Stated exercise: Rewrite the data from the line containing "This screenshot has" through the end of the data, inclusive, as a JSON list of strings with one string per line and blank lines skipped. Leave the pictures out of the answer.
--- Data to process ---
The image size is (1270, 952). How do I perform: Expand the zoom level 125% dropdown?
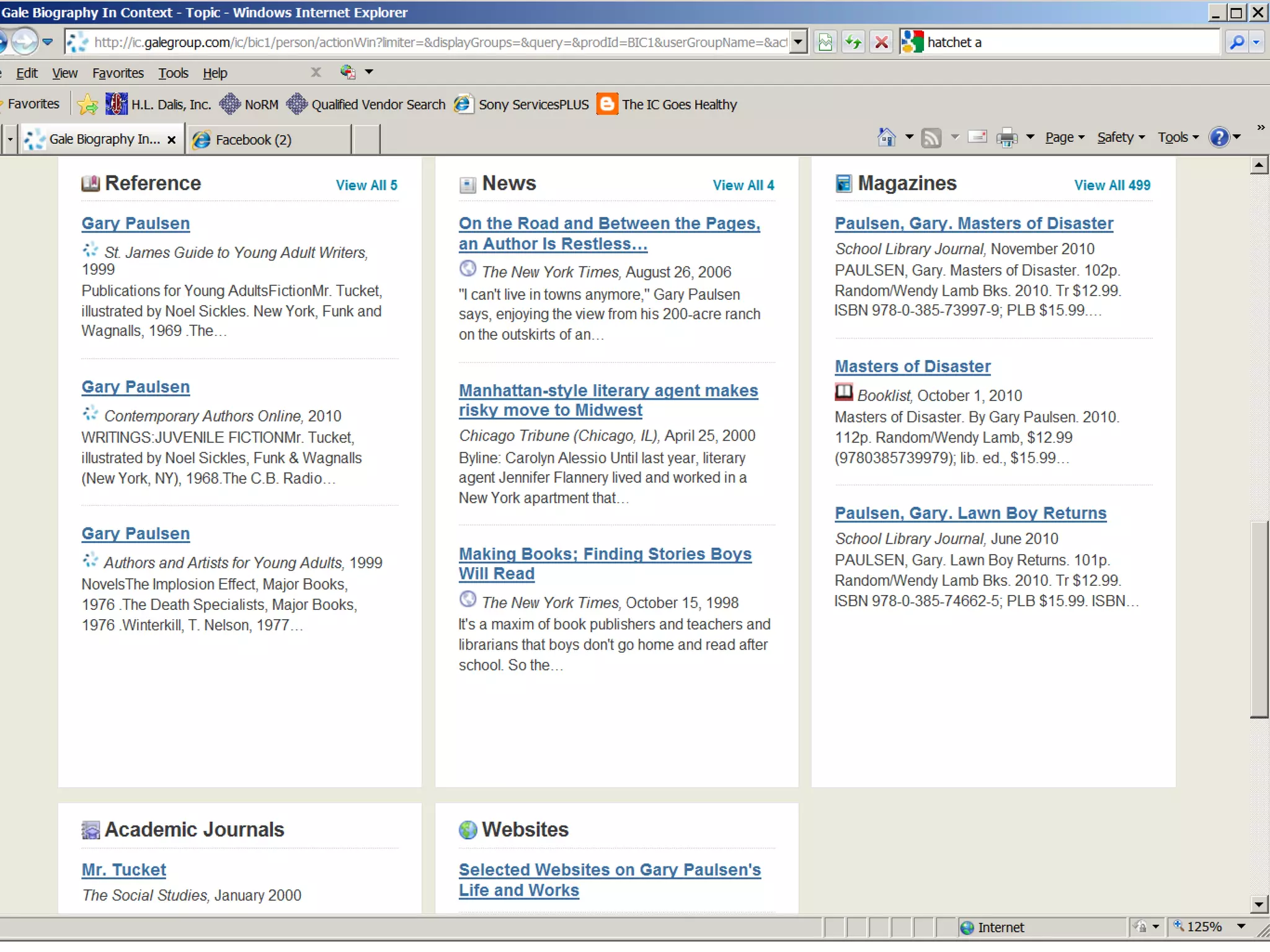tap(1241, 927)
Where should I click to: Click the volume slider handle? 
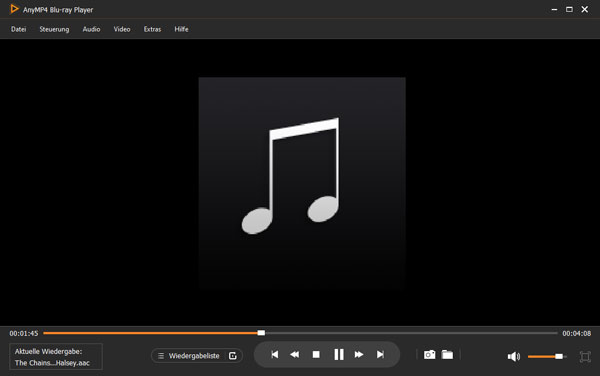point(559,356)
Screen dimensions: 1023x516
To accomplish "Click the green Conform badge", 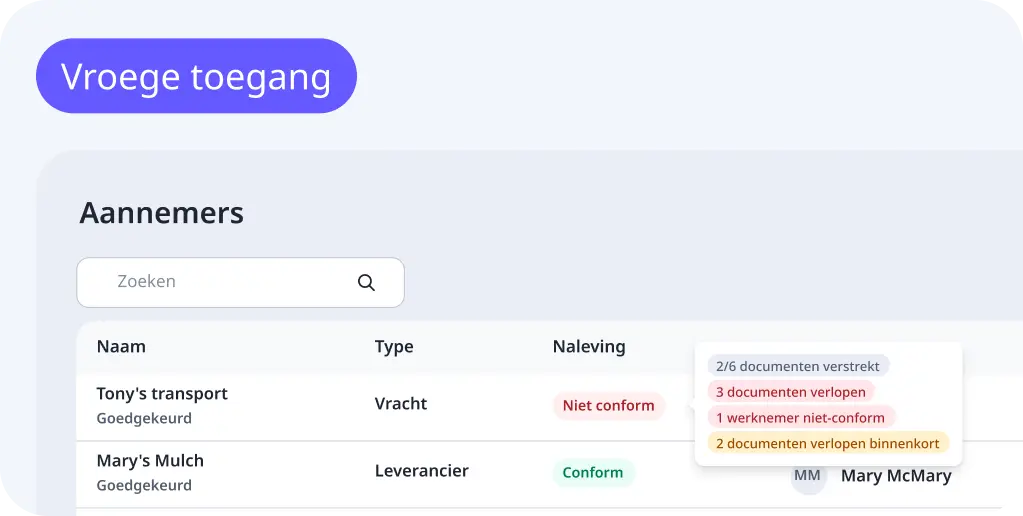I will click(x=593, y=472).
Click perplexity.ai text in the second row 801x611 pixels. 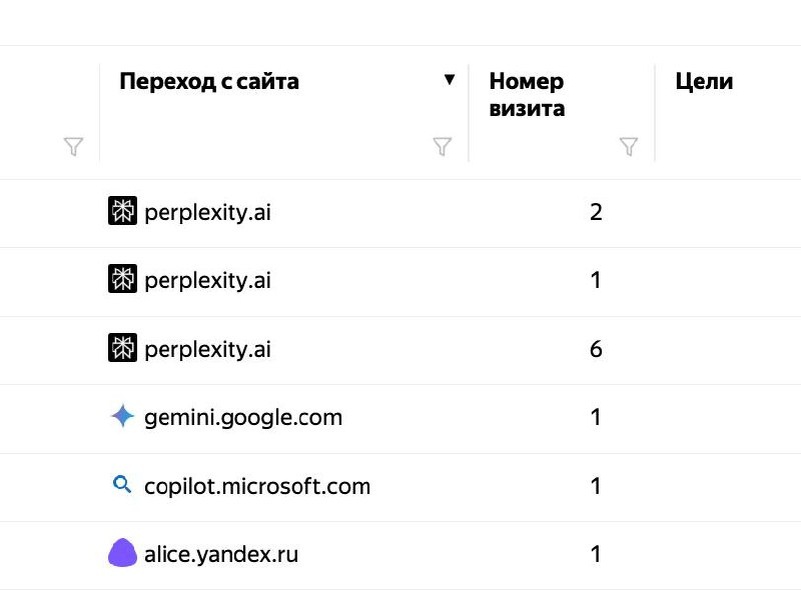pos(207,280)
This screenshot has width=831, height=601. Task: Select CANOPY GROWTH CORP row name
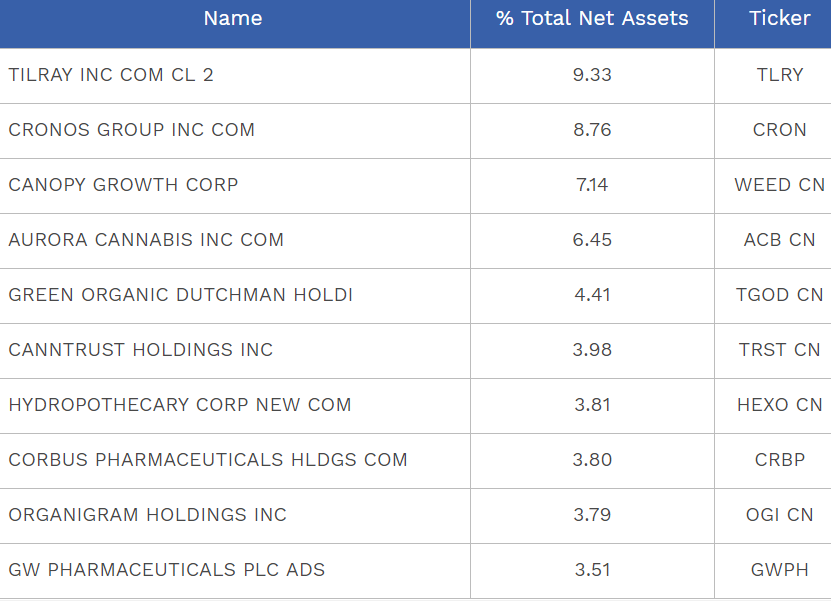[x=123, y=185]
---
Solution for this exercise:
[
  "This screenshot has width=831, height=601. Task: Select CANOPY GROWTH CORP row name",
  "[x=123, y=185]"
]